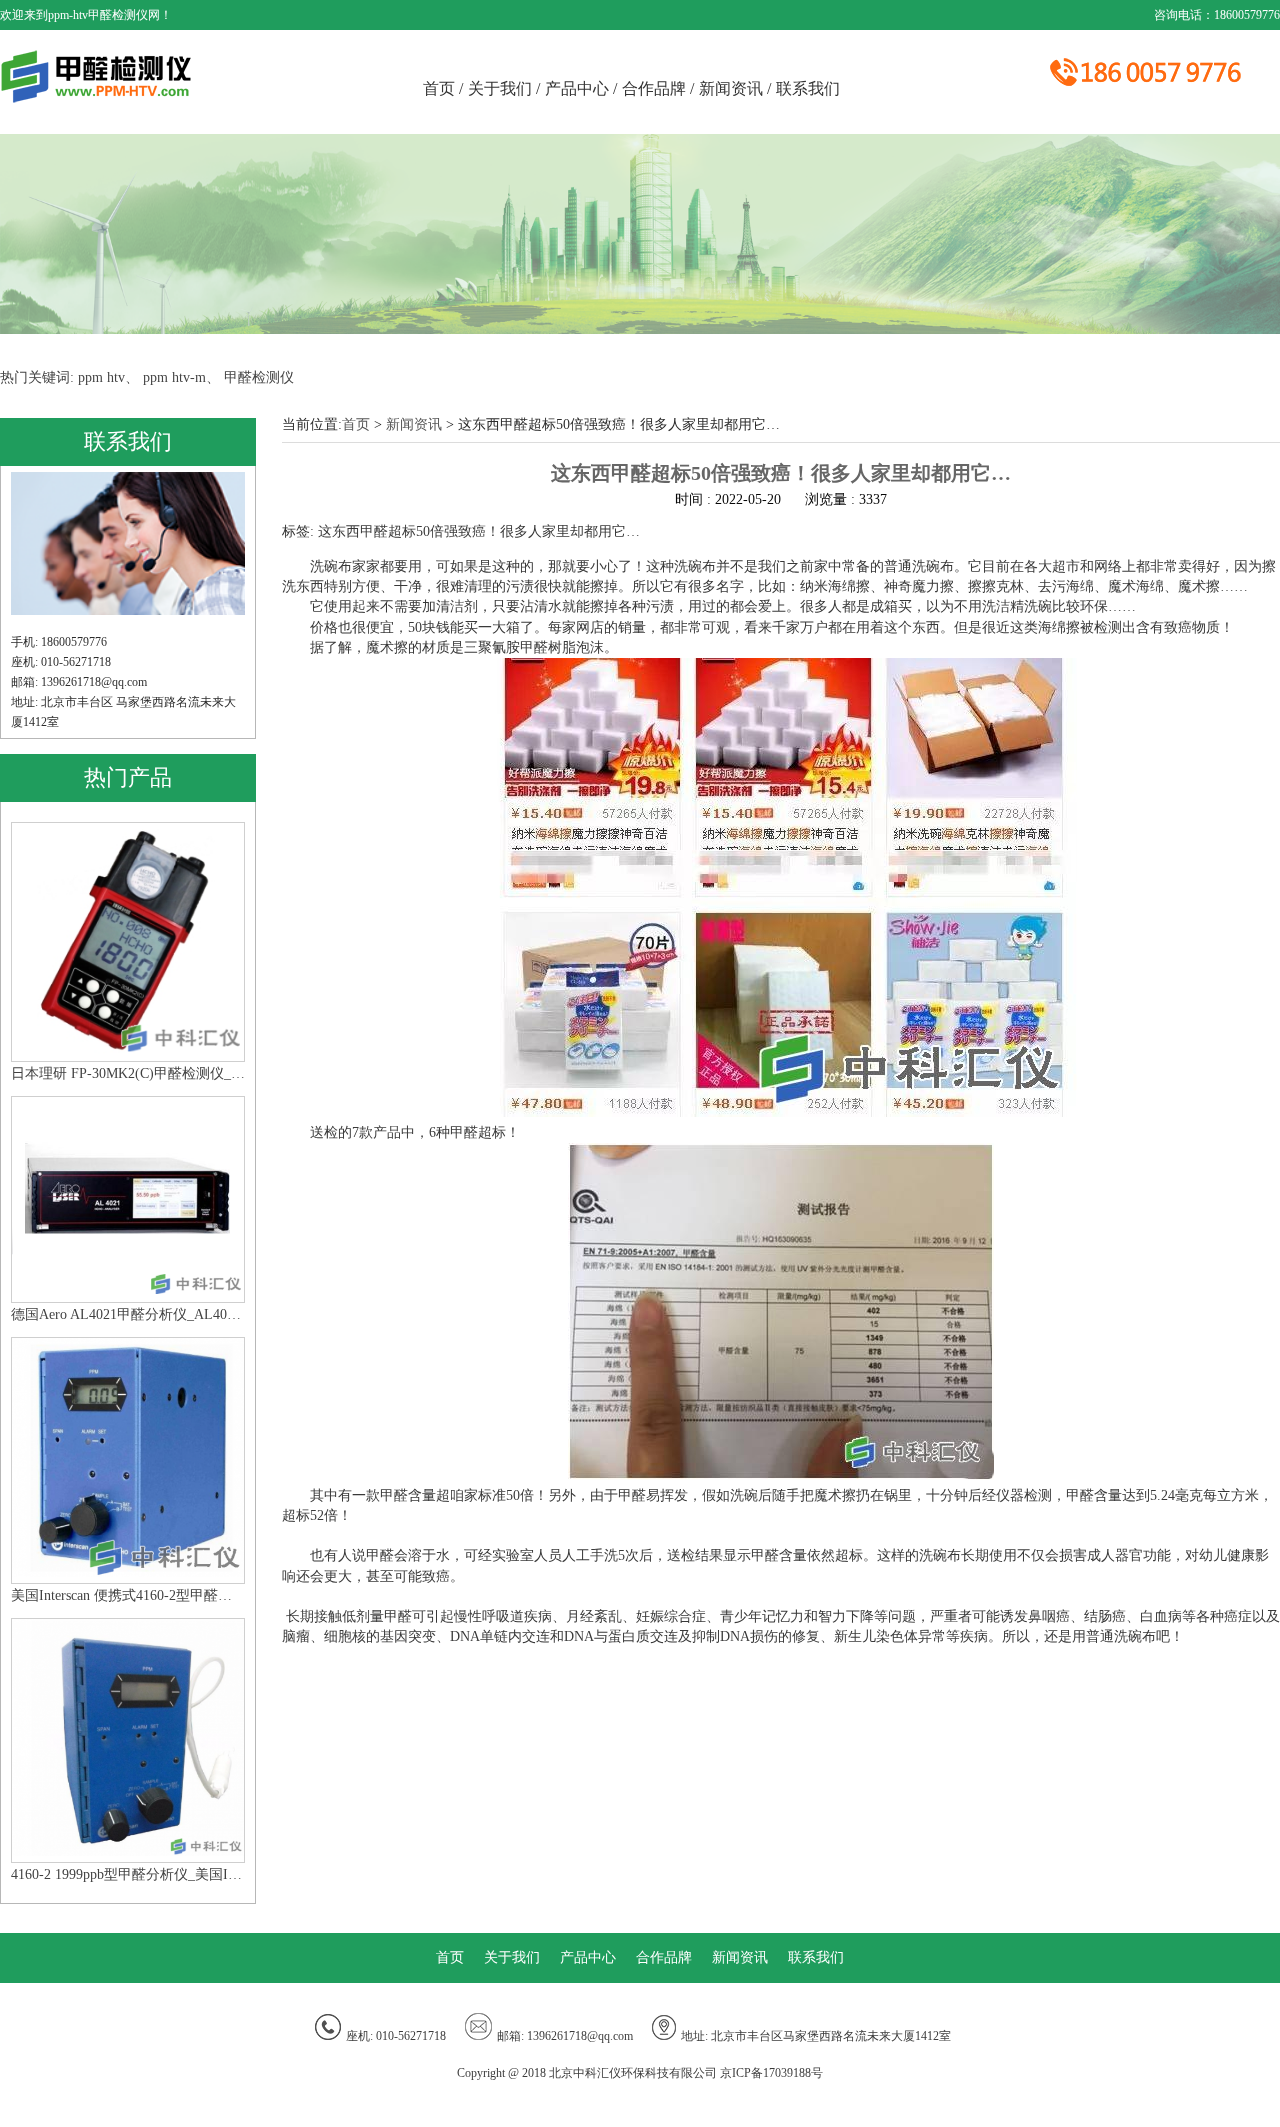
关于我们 (504, 88)
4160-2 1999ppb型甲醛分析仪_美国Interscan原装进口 (128, 1874)
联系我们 (808, 88)
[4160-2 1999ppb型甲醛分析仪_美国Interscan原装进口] (128, 1851)
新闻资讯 (735, 88)
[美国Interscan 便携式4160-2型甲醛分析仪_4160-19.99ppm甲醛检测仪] (128, 1572)
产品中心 (581, 88)
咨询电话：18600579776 (1217, 15)
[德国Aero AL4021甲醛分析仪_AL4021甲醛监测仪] (128, 1291)
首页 (443, 88)
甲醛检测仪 (259, 377)
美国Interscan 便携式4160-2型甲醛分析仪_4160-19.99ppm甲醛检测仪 (128, 1595)
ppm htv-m (174, 377)
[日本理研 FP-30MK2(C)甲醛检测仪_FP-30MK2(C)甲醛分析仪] (128, 1049)
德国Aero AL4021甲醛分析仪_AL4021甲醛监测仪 (128, 1314)
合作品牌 (658, 88)
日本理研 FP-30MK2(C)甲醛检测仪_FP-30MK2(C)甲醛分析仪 (128, 1073)
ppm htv (101, 377)
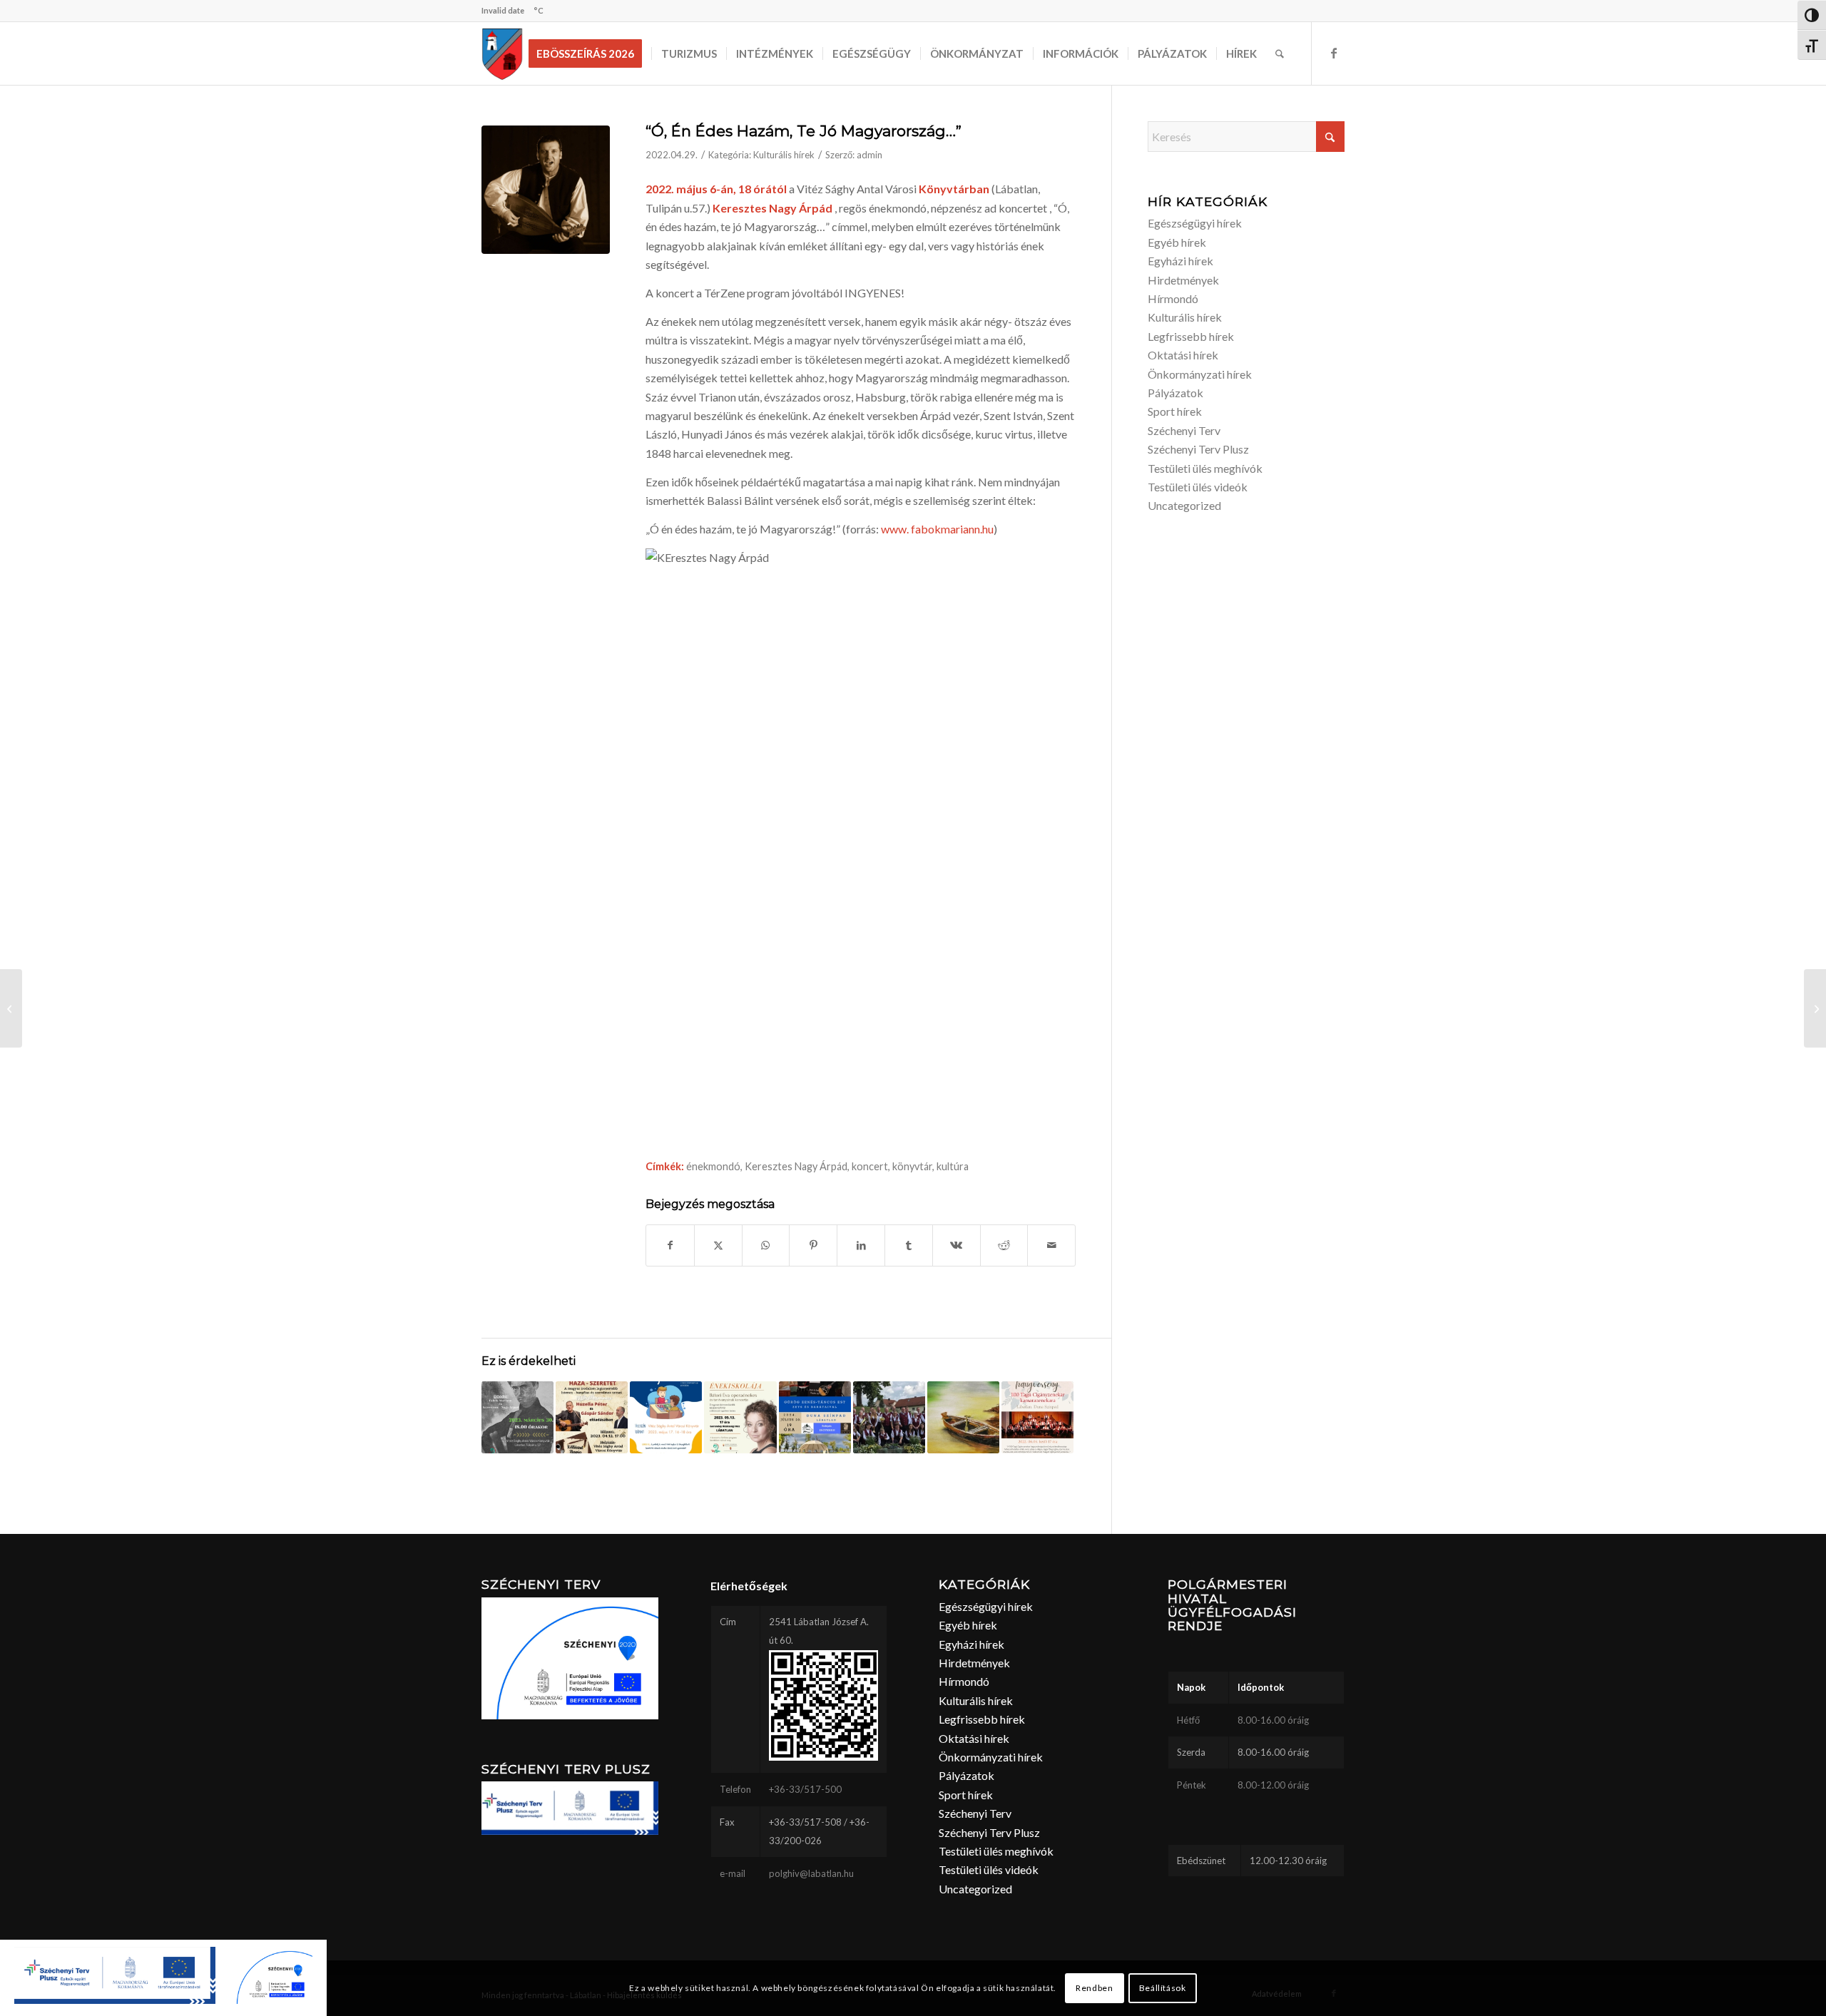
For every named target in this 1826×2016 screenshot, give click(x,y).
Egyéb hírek (1177, 242)
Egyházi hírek (1180, 260)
________________
## Task description
Check each line of the listing for "日本理研". Show those that have it.

## Task result
[日本理研 FP-30MK2(C)甲醛检测仪_FP-30MK2(C)甲醛分析仪] (128, 1049)
日本理研 FP-30MK2(C)甲醛检测仪_FP-30MK2(C)甲醛分析仪 (128, 1073)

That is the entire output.